Oligarki adalah sekelompok elite bisnis yang memiliki akses terhadap kekuasaan sehingga mereka mampu memengaruhi pembuatan regulasi di suatu negara. “Bisa jadi mereka tidak tampak dalam struktur pemerintahan, atau dalam perkembangannya oligarki ini sekaligus sebagai pelaksana dari institusi baik eksekutif maupun legislatif,” jelasnya.
Ishak menuturkan, intervensi pemilik modal dalam empat pilar pemerintahan yaitu eksekutif, legeslatif, yudikatif dan media sangat signifikan. “Calon presiden atau calon wakil presiden, calon legislatif saat pemilu mereka membutuhkan dana besar sehingga sangat bergantung kepada pemilik modal.

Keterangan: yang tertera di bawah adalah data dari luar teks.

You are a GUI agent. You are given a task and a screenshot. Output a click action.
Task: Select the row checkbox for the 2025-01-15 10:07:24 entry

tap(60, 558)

Ketika mereka terpilih harus ‘berterima kasih’ kepada para pemilik modal itu,” bebernya.
Karena intervensi pemilik modal ini, lanjut Ishak, empat pilar pemerintahan yang seharusnya bekerja untuk meningkatkan kesejahteraan rakyat, kemajuan rakyat, justru manfaat lebih besar itu kembali kepada kepentingan para pemilik modal, bukan kepentingan rakyat.
“Selain melakukan intervensi kepada empat pilar pemerintahan, pemilik modal juga memperluas jaringan pengaruhnya kepada lembaga swadaya masyarakat, kelompok-kelompok keagamaan, mahasiswa, pelajar dan lain-lain. Mereka bisa dikooptasi oleh kekuatan modal,” ungkapnya.
Oligarki di Indonesia
Ishak mengatakan, oligarki memiliki uang, kerajaan media, jaringan, dan posisi di partai, atau sumber daya untuk menciptakan partai baru yang memungkinkan mereka mendominasi sistem demokrasi baru dan menerapkan strategi untuk mempertahankan kekayaan di luar teater politik.

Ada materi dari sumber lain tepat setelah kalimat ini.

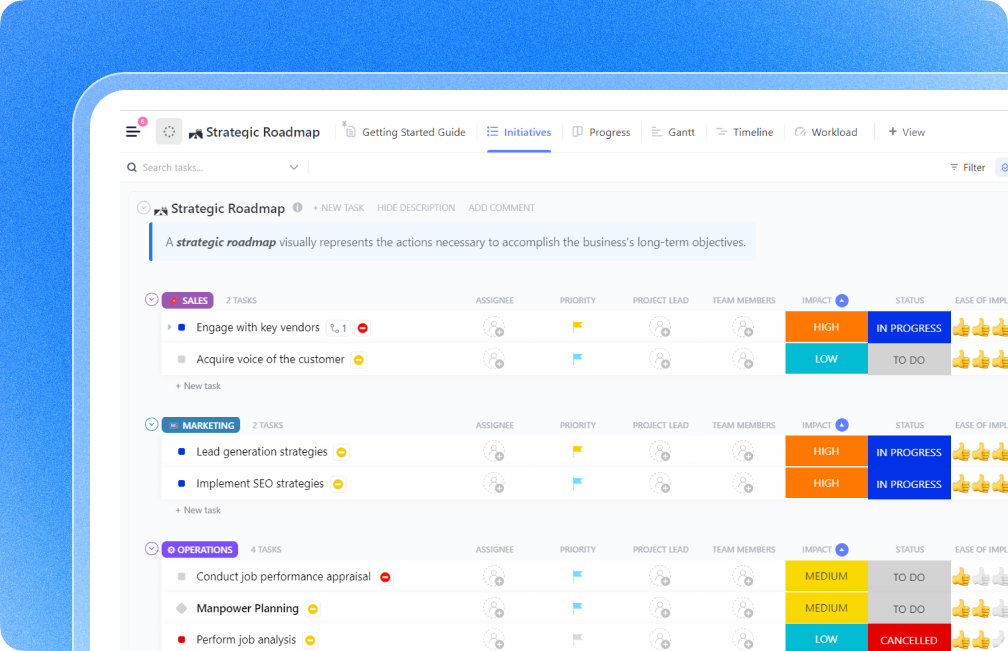Click the info icon beside Strategic Roadmap
Viewport: 1008px width, 651px height.
coord(297,208)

“Untuk memperebutkan jabatan atau, bagi etnis Tionghoa, untuk mendanai penduduk asli Indonesia yang mencalonkan diri, oligarki harus mengeluarkan sejumlah besar uang, terkadang sampai ke tingkat desa,” ungkap Ishak mengutip hasil penelitian Jeffrey Winters, 2013.
Ishak juga mengutip hasil penelitian Chong 2015 bahwa konglomerat Cina mampu menjaga bisnis mereka dengan baik karena memiliki staf yang berpengalaman untuk mengidentifikasi dan mendekati orang yang tepat di berbagai level politik, dan modal yang cukup untuk menyuap para pengambil keputusan di daerah. Kekayaan dan jaringan sosial mereka yang kuat juga memungkinkan mereka untuk menjalin hubungan dekat dengan pemegang kekuasaan lokal dan pasukan keamanan.

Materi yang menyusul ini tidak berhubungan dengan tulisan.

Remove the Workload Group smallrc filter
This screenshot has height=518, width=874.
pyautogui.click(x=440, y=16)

“Beberapa pengusaha besar Cina mengendalikan atau mengintimidasi media yang kritis melalui materi untuk memastikan liputan media tersebut menguntungkan mereka dan bisnis mereka. Dengan cara ini bisnis mereka terlindungi dengan baik,” imbuhnya.
Masih dari penelitian yang sama, ungkap Ishak, elite bisnis Cina Indonesia dianggap sebagai sumber pendapatan penting bagi partai politik yang membutuhkan dana kampanye pemilu yang signifikan untuk memenangkan pemilu lokal.
“Sebagai imbalannya, yang pertama sering berharap untuk menerima perlindungan politik, suap, atau manfaat lain jika kandidat terpilih. Selain itu, sejak munculnya politik elektoral yang kompetitif, terlalu berisiko bagi elite bisnis Cina untuk menawarkan dana hanya untuk satu kandidat tertentu selama pemilihan umum. Oleh karena itu, sebagai perlindungan mereka mensponsori lebih dari satu kandidat, sehingga menciptakan peluang yang lebih tinggi bahwa mereka akan mendukung seseorang yang akan terpilih, untuk nantinya dimintai bantuan,” urainya.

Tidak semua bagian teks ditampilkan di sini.